The first column of Table 1 specifies the method used, which is either a SVM, a PLS transformation followed by a SVM, or the boosted version of PLS. The boosted version also uses a SVM to mine for hard samples and as the final classifier. The second and third columns show the results and the number of dimension for each method, respectively. Regarding the dimensionality (third column of Table 1), in the case of the SVM, the dimensionality is the original dimensionality of the features, 4096, however, with the dimensionality reduction method, PLS, the reported dimensionality is the number of components used. Furthermore, with the Boosted methods, we report the dimensionality as the product of the number of nodes and the number of components of the underlying projection method.

According to Table 1, we find the impact of the number of components in Table 1, the more components the models have, the better its representation. We can also see a correlation between the accuracy and the number of components. Employing the Boosted PLS transformation, with 10 components, and classifying with SVM (Boosted PLS) also achieved better results than with just the PLS transformation of the same model (PLS + SVM). In this case, the improvement is likely due to the fact that while PLS transformations minimize an average error, but thanks to the specialization of each node, our framework can preserve information of small distributions in the data that falls far from the average.

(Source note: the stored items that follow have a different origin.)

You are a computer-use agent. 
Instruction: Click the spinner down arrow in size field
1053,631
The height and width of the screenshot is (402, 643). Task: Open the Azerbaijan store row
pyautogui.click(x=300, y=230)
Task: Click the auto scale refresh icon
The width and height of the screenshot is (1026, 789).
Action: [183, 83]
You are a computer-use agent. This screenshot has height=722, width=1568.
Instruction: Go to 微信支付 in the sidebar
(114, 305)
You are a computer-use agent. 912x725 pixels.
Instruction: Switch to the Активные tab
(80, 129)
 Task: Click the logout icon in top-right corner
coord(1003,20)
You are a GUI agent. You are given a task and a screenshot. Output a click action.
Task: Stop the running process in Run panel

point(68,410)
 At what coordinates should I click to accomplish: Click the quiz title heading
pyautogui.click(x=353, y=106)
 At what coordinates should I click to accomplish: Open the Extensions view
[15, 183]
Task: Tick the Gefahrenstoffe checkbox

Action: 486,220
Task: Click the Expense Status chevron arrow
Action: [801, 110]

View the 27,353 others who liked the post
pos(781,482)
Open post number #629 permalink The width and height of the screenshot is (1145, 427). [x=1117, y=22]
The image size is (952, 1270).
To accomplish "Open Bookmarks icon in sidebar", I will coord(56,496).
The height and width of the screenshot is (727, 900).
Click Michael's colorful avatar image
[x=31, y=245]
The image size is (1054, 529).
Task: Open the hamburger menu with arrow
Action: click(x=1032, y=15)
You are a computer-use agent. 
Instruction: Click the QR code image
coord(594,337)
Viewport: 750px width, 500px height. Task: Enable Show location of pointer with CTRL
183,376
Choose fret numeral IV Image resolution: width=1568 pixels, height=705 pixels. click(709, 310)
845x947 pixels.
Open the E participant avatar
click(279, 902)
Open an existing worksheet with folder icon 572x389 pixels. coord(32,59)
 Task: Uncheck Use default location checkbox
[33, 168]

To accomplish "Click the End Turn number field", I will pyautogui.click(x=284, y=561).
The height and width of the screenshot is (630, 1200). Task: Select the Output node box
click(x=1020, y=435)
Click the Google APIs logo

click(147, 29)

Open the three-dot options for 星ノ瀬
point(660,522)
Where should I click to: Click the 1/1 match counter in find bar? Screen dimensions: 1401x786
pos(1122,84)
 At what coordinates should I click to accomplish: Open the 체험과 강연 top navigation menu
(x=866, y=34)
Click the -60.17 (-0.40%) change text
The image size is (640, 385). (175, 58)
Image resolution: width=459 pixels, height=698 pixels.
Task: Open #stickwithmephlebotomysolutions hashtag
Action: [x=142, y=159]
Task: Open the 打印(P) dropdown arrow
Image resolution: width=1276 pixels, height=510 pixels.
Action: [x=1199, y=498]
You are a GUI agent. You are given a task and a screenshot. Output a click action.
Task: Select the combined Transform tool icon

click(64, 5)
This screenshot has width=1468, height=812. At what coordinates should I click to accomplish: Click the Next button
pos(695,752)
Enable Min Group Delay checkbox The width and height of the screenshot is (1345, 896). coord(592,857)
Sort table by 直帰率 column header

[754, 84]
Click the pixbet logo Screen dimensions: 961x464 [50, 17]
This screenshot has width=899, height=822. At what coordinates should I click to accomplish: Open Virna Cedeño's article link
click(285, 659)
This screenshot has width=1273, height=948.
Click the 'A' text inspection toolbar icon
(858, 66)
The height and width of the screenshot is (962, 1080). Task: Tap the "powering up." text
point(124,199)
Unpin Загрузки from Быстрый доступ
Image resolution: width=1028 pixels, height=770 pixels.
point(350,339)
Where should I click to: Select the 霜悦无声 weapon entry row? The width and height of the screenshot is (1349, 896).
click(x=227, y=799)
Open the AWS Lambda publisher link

Regarding the PLS transformation (rows 2 to 5 in Table 1), we can see that from 10 components to 30 components there is an improvement of 5.42 percentage points, between 200 components and 500 there is only an improvement of a 0.15, illustrating the saturation of the components learned. Our method, however, with 200 dimensions, was able to improve over the PLS model with 500 components by 0.86 percentage points.

4 Conclusions

We presented a novel method for dimensionality reduction, the Boosted Projection. The method focuses on the idea of using several projection models (e.g., Partial Least Squares), to build an ensemble with more compact and richer representation of the raw features. We conducted experiments on two important computer vision tasks: pedestrian detection and image classification. In the first, we demonstrate that the proposed method outperforms many pedestrian detectors, using simple features. In addition, our method is more accurate and faster than [11], one of the most recent detector based on PLS. In the second task, we demonstrate that the proposed method is able to compute features richer than a single dimensionality reduction method.